Faigenbaum and colleagues demonstrated that with appropriate supervision children can be safely tested and trained even with applied maximum effort resistance.
Support from the National Strength and Conditioning Association
1. A properly designed and supervised resistance training program is relatively safe for youth.
2. A properly designed and supervised resistance training program can enhance the muscular strength and power of youth.
3. A properly designed and supervised resistance training program can improve the cardiovascular risk profile of youth.
4. A properly designed and supervised resistance training program can improve motor skill performance and may contribute to enhanced sports performance of youth.
5. A properly designed and supervised resistance training program can increase a young athlete’s resistance to sports-related injuries.
6. A properly designed and supervised resistance training program can help improve the psychosocial well-being of youth.
7. A properly designed and supervised resistance training program can help promote and develop exercise habits during childhood and adolescence.
The Growth Plate Controversy
Many parents that we run into are still under the misconception that strength training damages growth plates and will affect their child’s growth. This old school mentality has since been reversed thanks to support from recent research.
Almost every bone in the body matures at a different rate. For example:
- The femur (thigh) isn’t fully mature until age 18-20
- The tibia (shin) isn’t fully mature until ages 16-18
- The humerus (upper arm) isn’t fully mature until age 16-20
- The radius (forearm) isn’t fully mature until age 18-20
- The clavicle (collarbone) isn’t fully mature until age 22-25
- The scapula (shoulder blade) isn’t fully mature until age 22
Does that mean because the tibia isn’t developed until age 16-18, that you aren’t going to allow your child to kick a soccer ball until last year of high school? Or how about the scapula that doesn’t mature until age 22, are you going to prevent your “child prodigy tennis star” from picking up his racket until he turns 22? Rhetorical question, I know.
The point I am trying to make is that the demands of your child’s sport and the consequent forces they produce (collisions, throwing, jumping, traumatic falls) far exceed any force ever seen in a gym setting (did you know the internal rotation of the humerus during throwing is the fastest motion in all of sports? And you’re concerned about your child learning a proper hip hinge technique with a less-than-moderately loaded kettlebell swing, in an environment where progressions and overload are gradually applied to coincide with their improved confidence in the movement?!)
Children walk into arenas carrying loaded hockey bags twice their size, slide into home plate, and jump off of playgrounds during recess. If anything, strength training should be a pre-requisite BEFORE completing those activities, as a means of developing neuromuscular support to redistribute force to prevent injury.

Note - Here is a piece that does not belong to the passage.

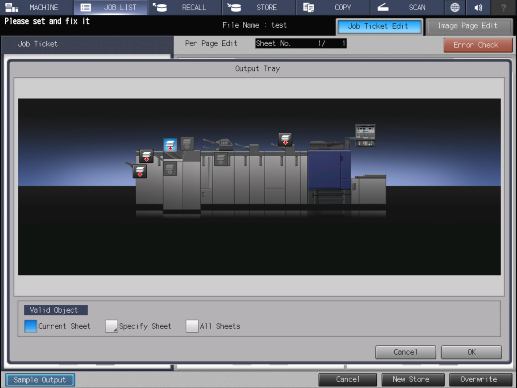Go to the STORE tab

259,7
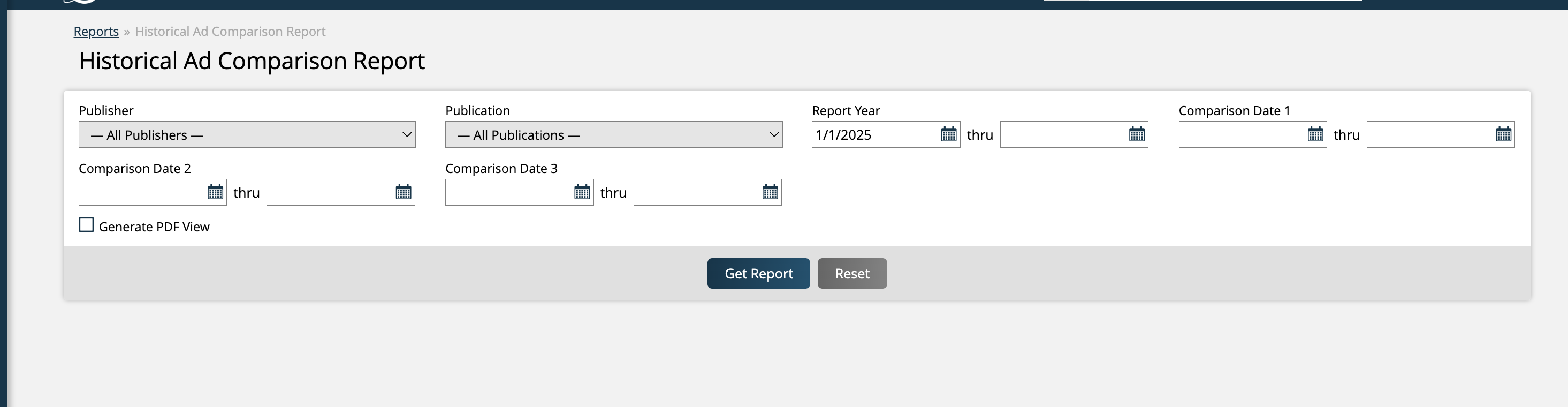The height and width of the screenshot is (407, 1568).
Task: Open calendar for Comparison Date 3 start
Action: tap(582, 193)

Allow us to do our jobs. Our goal is not to hurt your child in the gym, but rather reduce their risk of injury for everything else they do throughout their day. Properly programmed strength training is not the enemy, it’s the best friend who always has your back.
Myer, G. (2009). Youth Versus Adult “Weightlifting” Injuries Presenting to United States Emergency Rooms: Accidental Versus Nonaccidental Injury Mechanisms. Journal of Strength and Conditioning.